Figure familière du maquis algérien où on le trouve en association avec des essences plus rustiques comme le cyste, le lentisque et l'olivier sauvage, le chêne-liège, arbre trapu et solide de 10 à 20 mètres de hauteurs, fournit un double appoint à l'économie algérienne par son écorce et par ses fruits. S'il domine seul, parfois, un abondant sous-bois, il est souvent, par contre, concurrencé par d'autres essences principales, notamment par le chêne zeen dans toutes les stations un peu fraîches.

RÉPARTITION GÉOGRAPHIQUE DU CHÊNE-LIÈGE EN ALGÉRIE.

Pour se développer normalement, le chêne-liège exige à la fois de la lumière, une température annuelle moyenne de 14 à 17°, une humidité élevée et un sol silicieux.
Ces conditions réalisées dans la zone littorale et sub-littorale du Tell, entre Alger et la frontière tunisienne, ont permis le développement de nombreuses forêts de chênes-liège dans l'aire limitée au Nord par la côte, au Sud par la ligne Souk-Ahras-Bouira-Médéa. A l'Ouest d'Alger et en Oranie, les forêts de chênes-liège ne sont plus que des îlots disséminés. Au-dessus de 1.200 mètres, quelle que soit la région, la subérée est pratiquement inexistante.

La superficie ainsi occupée en Algérie est de 440.000 hectares, dont 250.000 appartiennent à l'État (forêts domaniales) et 190.000 aux grandes sociétés, aux communes et aux particuliers.

L'ECORCE DU CHENE-LIEGE.

En examinant la coupe transversale d'une tige de chêne-liège adulte, on voit que l'écorce se compose de deux couches concentriques bien distinctes.

La couche intérieure, en contact avec le bois, concourt seule à l'accroissement en épaisseur du tronc. Les liégeurs appellent cette partie de l'écorce " la mère ", en raison du rôle essentiel qu'elle remplit dans la production du liège.

La couche externe, plus épaisse que la prés{ dente, est formée par une matière spongieuse, élastique et compressible, peu perméable aux liquides constituant le liège. Enveloppe inerte ne participant pas aux fonctions actives de la végétation, le liège peut être séparé du tronc sans que l'existence de l'arbre soit compromise. Après ce dépouillement, il se reforme une nouvelle couche de liège, et la même opération peut se renouveler périodiquement.

On appelle liège mâle ou liège vierge le produit naturel de l'arbre enlevé pour la première fois.
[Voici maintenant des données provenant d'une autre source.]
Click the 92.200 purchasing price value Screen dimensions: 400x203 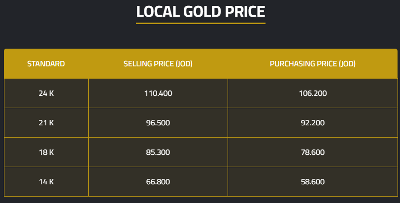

Lorsqu'on dépouille un arbre de son liège naturel sans endommager la mère, il se forme une nouvelle couche de liège indistinctement appelé : liège de reproduction, liège artificiel ou liège femelle.

MISE EN VALEUR DES FORETS DE CHÊNES-LIÈGES.
(grain de sel : suberaie =forêt de chênes-lièges)

La mise en production des forêts de chênes-liège d'Algérie a commencé une dizaine d'années après la conquête. On fit d'abord appel à l'exploitation privée en adoptant le régime des concessions temporaires, moyennant redevance. La durée de ces concessions, qui était à l'origine de 16 ans, fut portée successivement à 40 ans, puis à 90 ans. Mais à la suite des grands incendies de 1863 à 1865, le Gouvernement impérial, devant les difficultés que soulevait l'application du cahier des charges, consentit à l'aliénation facultative des forêts concédées aux concessionnaires. 165.000 hectares furent ainsi aliénés.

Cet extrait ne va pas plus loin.